Jakarta, Beritasatu.com - Dari 104 calon pimpinan Komisi Pemberantasan Korupsi (KPK) Jilid V yang mengikuti seleksi tahap III atau uji psikologi, sebanyak 65 kandidat merupakan penyelenggara negara yang wajib menyerahkan Laporan Harta Kekayaan Penyelenggara Negara (LHKPN) ke KPK. Direktorat Pendaftaran dan Pemeriksaan LHKPN KPK menyebut dari 65 capim KPK Jilid V terdapat satu capim yang mengaku memiliki harta lebih dari Rp 100 miliar.

"Antara Rp 100 miliar sampai Rp 400 miliar itu ada satu orang," kata Direktur PP LHKPN, Isnaini di Gedung KPK, Jakarta, Jumat (2/8/2019).

Selain itu, terdapat seorang Capim KPK yang memiliki harta tidak lebih dari Rp 100 juta. 13 capim miliki harta antara Rp 100 juta hingga Rp 1 miliar. Sebagian besar capim, yakni sebanyak 41 orang atau 63,08% mengaku memiliki harta antara Rp 1 miliar hingga Rp 10 miliar. Sedangkan sembilan capim lainnya memiliki harta Rp 10 miliar hingga Rp 32 miliar.

Meski demikian, Isnaini masih enggan mengungkap secara rinci identitas 65 capim KPK dari unsur penyelenggara negara, termasuk jumlah harta yang mereka deklarasikan. Hal ini lantaran proses seleksi masih berjalan.

"Mohon maaf kami belum bisa menyebutkan nama-nama di sini karena memang dalam proses seleksi ya.
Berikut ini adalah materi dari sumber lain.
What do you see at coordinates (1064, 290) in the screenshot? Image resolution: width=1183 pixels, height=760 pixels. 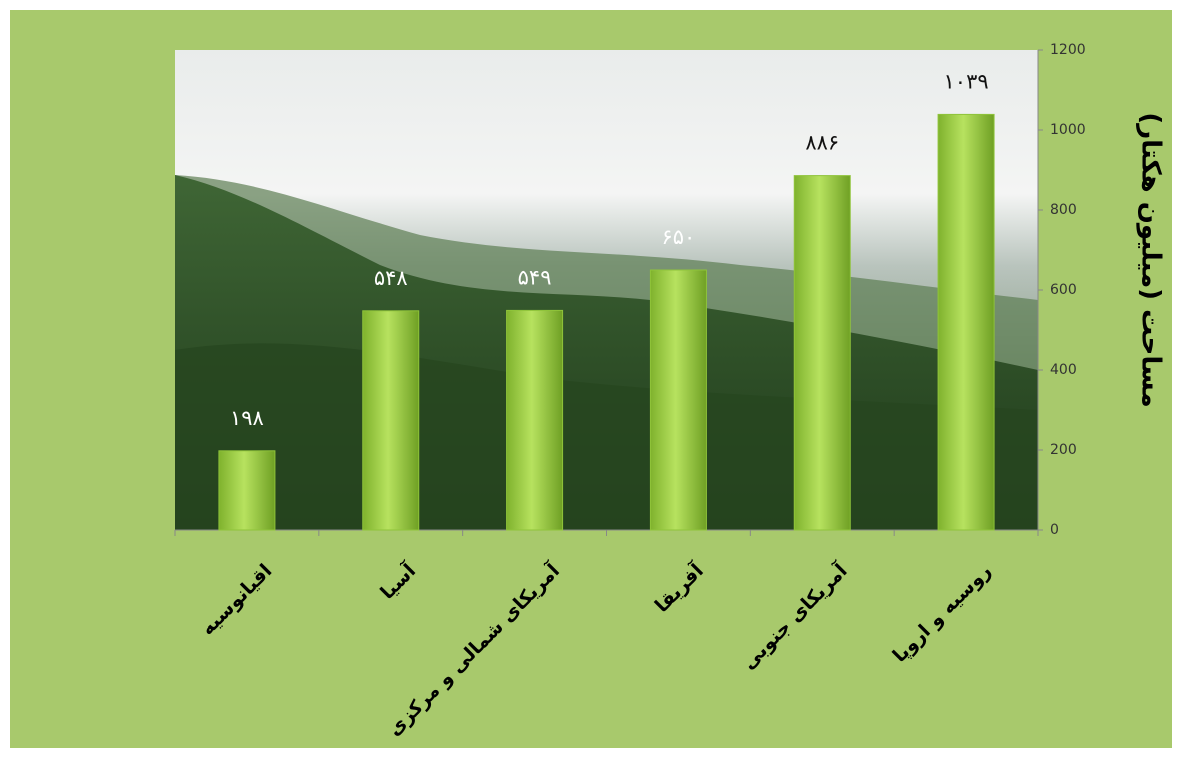 I see `y-tick-label: 600` at bounding box center [1064, 290].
Baru hari Senin nanti akan ada pengumuman mengenai keputusan hasil uji psikologi, jadi kemungkinan kan akan terus berkurang. Kemudian akan ada lagi tes assesment, jadi untuk saat ini kami belum bisa menyampaikan nama-nama secara detail," katanya.

Secara umum, Isnaini menyebut seluruh capim dari unsur penyelenggara negara telah melaporkan hartanya. Namun, kata Isnaini, tak seluruh Capim patuh melaporkan hartanya secara periodik selama menjadi penyelenggara negara.

Dari 65 orang wajib lapor LHKPN, terdapat 11 capim yang baru satu kali melaporkan hartanya, terdapat sembilan capim yang baru dua kali melaporkan hartanya. Yang tiga kali melapor terdapat 15 orang, dan melapor empat kali sebanyak 16 orang.

"Lapor lima kali ada tujuh orang, lapor enam kali ada lima orang, dan masing-masing satu orang untuk yang sudah melapor tujuh kali dan sembilan kali," kata Isnaini.

Selain itu, Isnaini menyebut dari 65 orang penyelenggara yang tepat waktu melaporkan LHKPN hanya 31 orang. Sedangkan yang terlambat melaporkan LHKPN sembilan orang dan butuh perbaikan enam orang.

"Belum lapor periode 2018, namun lapor di periode di bawah tahun 2018 sebanuak 19 calon pimpinan," ucap Isnaini.